In Ginsberg's first year at Columbia he met fellow undergraduate Lucien Carr, who introduced him to a
number of future Beat writers, including Jack Kerouac, William S. Burroughs, and John Clellon
Holmes. They bonded, because they saw in one another an excitement about the potential of American
youth, a potential that existed outside the strict conformist confines of post–World War II, McCarthy-
era America.[46] Ginsberg and Carr talked excitedly about a "New Vision" (a phrase adapted from
Yeats' "A Vision"), for literature and America. Carr also introduced Ginsberg to Neal Cassady, for
whom Ginsberg had a long infatuation.[47] In the first chapter of his 1957 novel On the Road Kerouac
described the meeting between Ginsberg and Cassady.[38] Kerouac saw them as the dark (Ginsberg) and
light (Cassady) side of their "New Vision", a perception stemming partly from Ginsberg's association
with communism, of which Kerouac had become increasingly distrustful. Though Ginsberg was never
a member of the Communist Party, Kerouac named him "Carlo Marx" in On the Road. This was a
source of strain in their relationship.[22]
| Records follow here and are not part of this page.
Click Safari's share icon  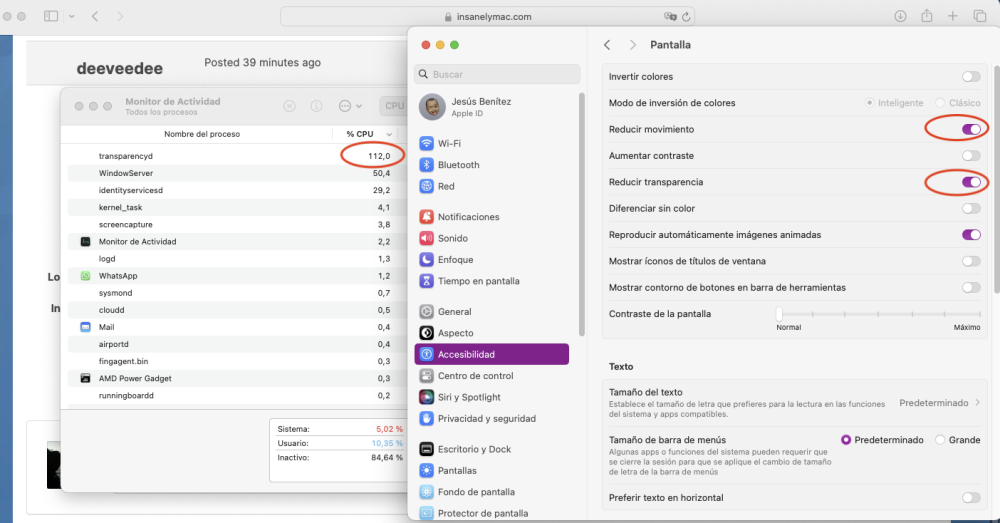(927, 17)
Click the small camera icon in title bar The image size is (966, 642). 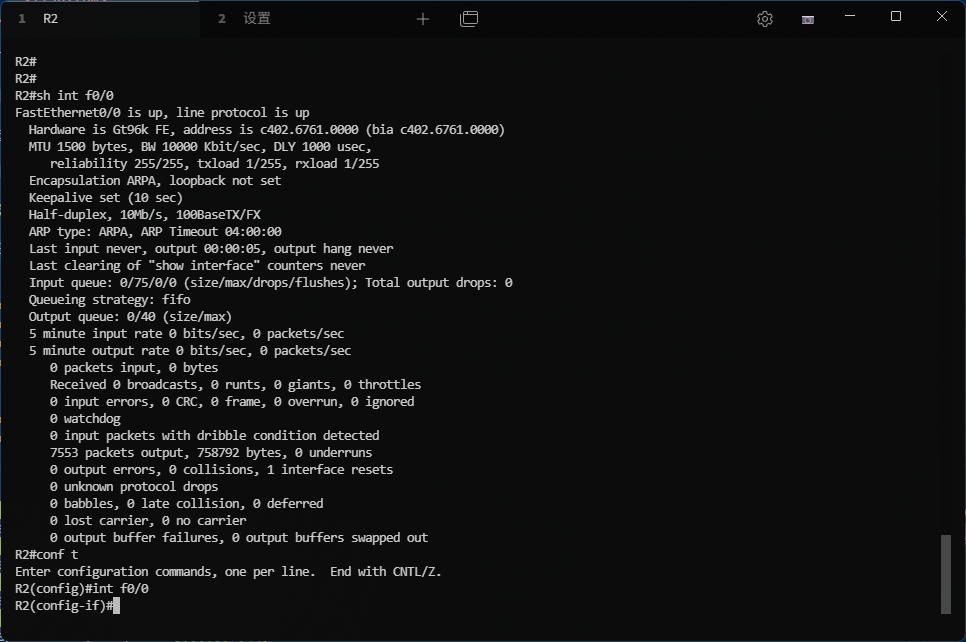pyautogui.click(x=808, y=19)

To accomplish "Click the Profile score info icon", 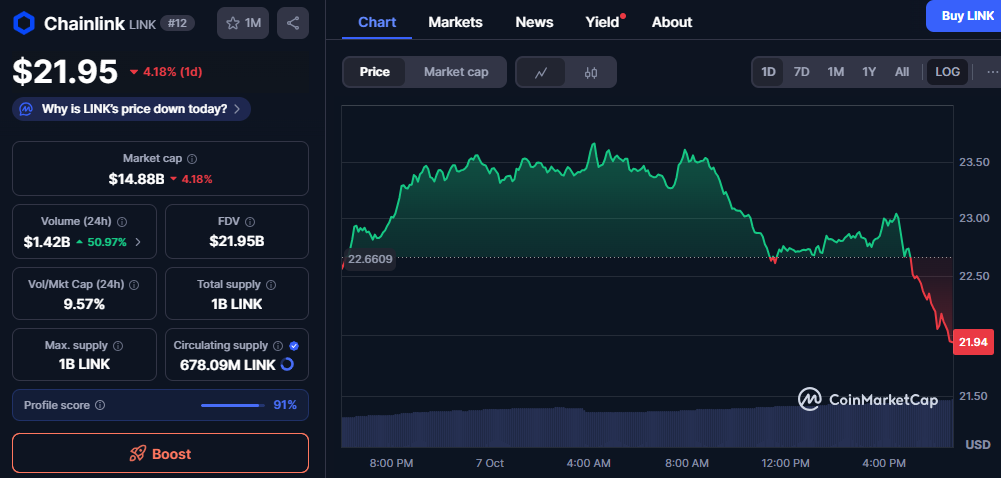I will pos(100,405).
Also, in New York, Ginsberg met Gregory Corso in the Pony Stable Bar. Corso, recently released from
prison, was supported by the Pony Stable patrons and was writing poetry there the night of their
meeting. Ginsberg claims he was immediately attracted to Corso, who was straight, but understood
homosexuality after three years in prison. Ginsberg was even more struck by reading Corso's poems,
realizing Corso was "spiritually gifted." Ginsberg introduced Corso to the rest of his inner circle. In
their first meeting at the Pony Stable, Corso showed Ginsberg a poem about a woman who lived across
the street from him and sunbathed naked in the window. Amazingly, the woman happened to be
Ginsberg's girlfriend that he was living with during one of his forays into heterosexuality. Ginsberg
took Corso over to their apartment. There the woman proposed sex with Corso, who was still very
young and fled in fear. Ginsberg introduced Corso to Kerouac and Burroughs and they began to travel
together. Ginsberg and Corso remained lifelong friends and collaborators.[22]
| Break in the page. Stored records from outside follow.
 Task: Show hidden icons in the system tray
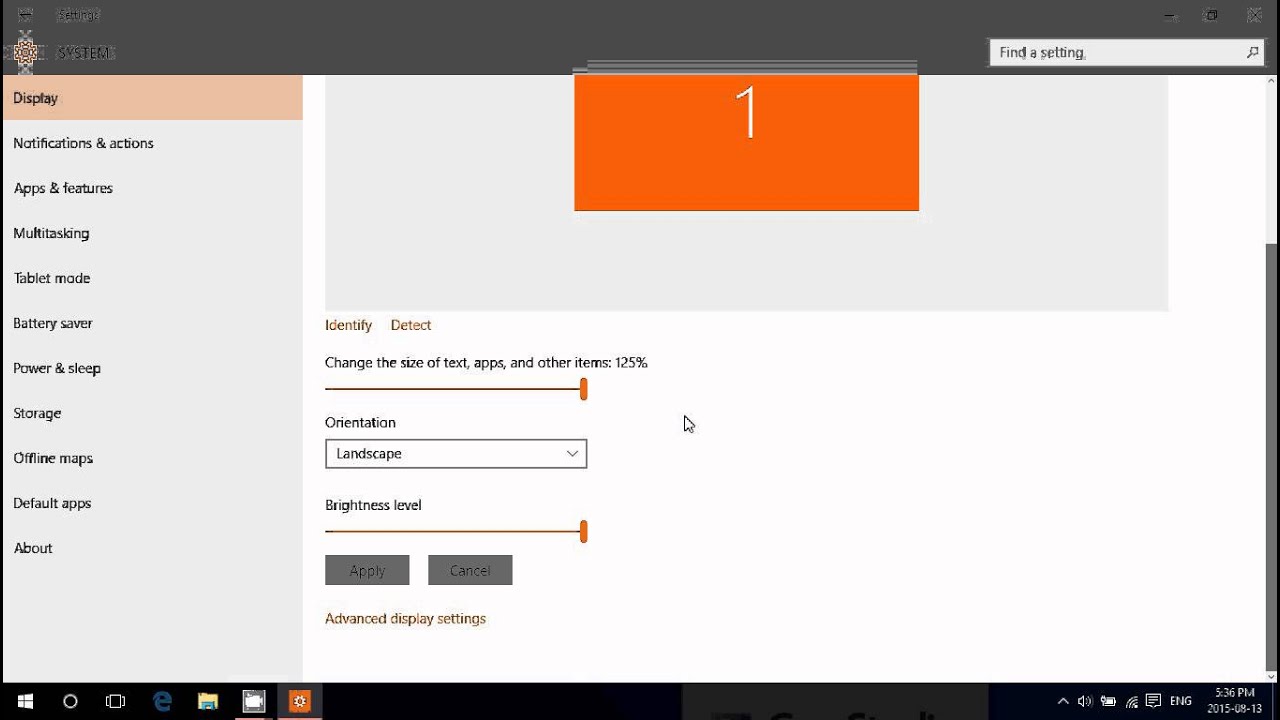tap(1062, 701)

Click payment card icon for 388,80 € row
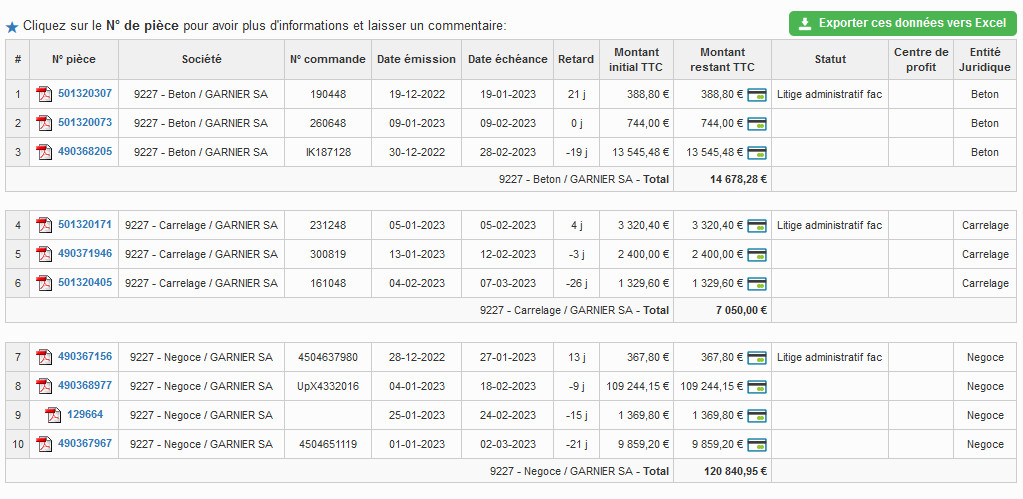[x=757, y=94]
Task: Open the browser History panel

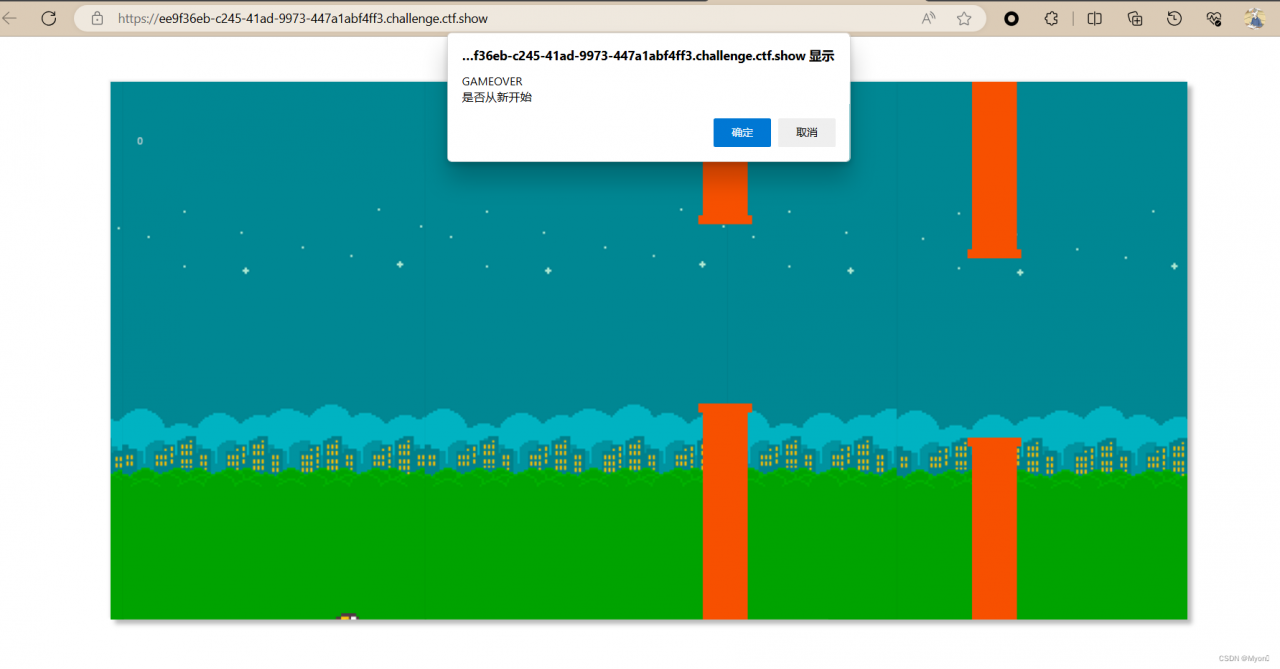Action: (1175, 18)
Shortly after this period in Ginsberg's life, he became romantically involved with Elise Nada Cowen
after meeting her through Alex Greer, a philosophy professor at Barnard College whom she had dated
for a while during the burgeoning Beat generation's period of development. As a Barnard student, Elise
Cowen extensively read the poetry of Ezra Pound and T. S. Eliot, when she met Joyce Johnson and Leo
Skir, among other Beat players. As Cowen had felt a strong attraction to darker poetry most of the time,
Beat poetry seemed to provide an allure to what suggests a shadowy side of her persona. While at
Barnard, Cowen earned the nickname "Beat Alice" as she had joined a small group of anti-
establishment artists and visionaries known to outsiders as beatniks, and one of her first acquaintances
at the college was the beat poet Joyce Johnson who later portrayed Cowen in her books, including
"Minor Characters" and Come and Join the Dance, which expressed the two women's experiences in
the Barnard and Columbia Beat community. Through his association with Elise Cowen, Ginsberg
discovered that they shared a mutual friend, Carl Solomon, to whom he later dedicated his most famous
poem "Howl." This poem is considered an autobiography of Ginsberg up to 1955, and a brief history of
the Beat Generation through its references to his relationship to other Beat artists of that time.